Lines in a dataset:
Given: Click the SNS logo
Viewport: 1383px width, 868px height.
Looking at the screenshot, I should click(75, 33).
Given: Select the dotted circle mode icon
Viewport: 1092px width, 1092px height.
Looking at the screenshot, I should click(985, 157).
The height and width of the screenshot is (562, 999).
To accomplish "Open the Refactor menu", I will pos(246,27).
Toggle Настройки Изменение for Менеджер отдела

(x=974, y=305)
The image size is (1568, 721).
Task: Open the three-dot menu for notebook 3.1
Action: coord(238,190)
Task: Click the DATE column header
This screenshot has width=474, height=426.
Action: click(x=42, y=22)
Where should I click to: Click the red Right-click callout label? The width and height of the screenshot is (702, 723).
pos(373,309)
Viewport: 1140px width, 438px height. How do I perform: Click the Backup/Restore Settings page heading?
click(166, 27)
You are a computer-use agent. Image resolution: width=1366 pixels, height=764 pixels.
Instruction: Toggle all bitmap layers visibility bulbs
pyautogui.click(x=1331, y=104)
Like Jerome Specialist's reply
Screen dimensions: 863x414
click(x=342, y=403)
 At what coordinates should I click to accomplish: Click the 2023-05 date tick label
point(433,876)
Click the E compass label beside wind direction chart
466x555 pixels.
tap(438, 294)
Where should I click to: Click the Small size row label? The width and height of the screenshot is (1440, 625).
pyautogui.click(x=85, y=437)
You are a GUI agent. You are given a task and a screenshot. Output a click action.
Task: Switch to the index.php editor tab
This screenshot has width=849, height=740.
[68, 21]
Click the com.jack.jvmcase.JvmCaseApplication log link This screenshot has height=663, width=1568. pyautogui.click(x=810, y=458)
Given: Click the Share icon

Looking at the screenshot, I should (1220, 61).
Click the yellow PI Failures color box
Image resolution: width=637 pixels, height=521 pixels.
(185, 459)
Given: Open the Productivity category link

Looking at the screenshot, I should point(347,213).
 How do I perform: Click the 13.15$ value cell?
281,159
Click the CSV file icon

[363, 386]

Task description: Can you extract, unchanged, the lines from the one containing "Where should I click to: Click the Small" through the last line?

Correct result:
Where should I click to: Click the Small size row label? The width and height of the screenshot is (1440, 625).
pyautogui.click(x=85, y=437)
You are a GUI agent. You are given a task and a screenshot. Output a click action.
Task: Switch to the index.php editor tab
This screenshot has width=849, height=740.
[68, 21]
Click the com.jack.jvmcase.JvmCaseApplication log link This screenshot has height=663, width=1568. pyautogui.click(x=810, y=458)
Given: Click the Share icon

Looking at the screenshot, I should (1220, 61).
Click the yellow PI Failures color box
Image resolution: width=637 pixels, height=521 pixels.
(185, 459)
Given: Open the Productivity category link

Looking at the screenshot, I should point(347,213).
 How do I perform: Click the 13.15$ value cell?
281,159
Click the CSV file icon

[363, 386]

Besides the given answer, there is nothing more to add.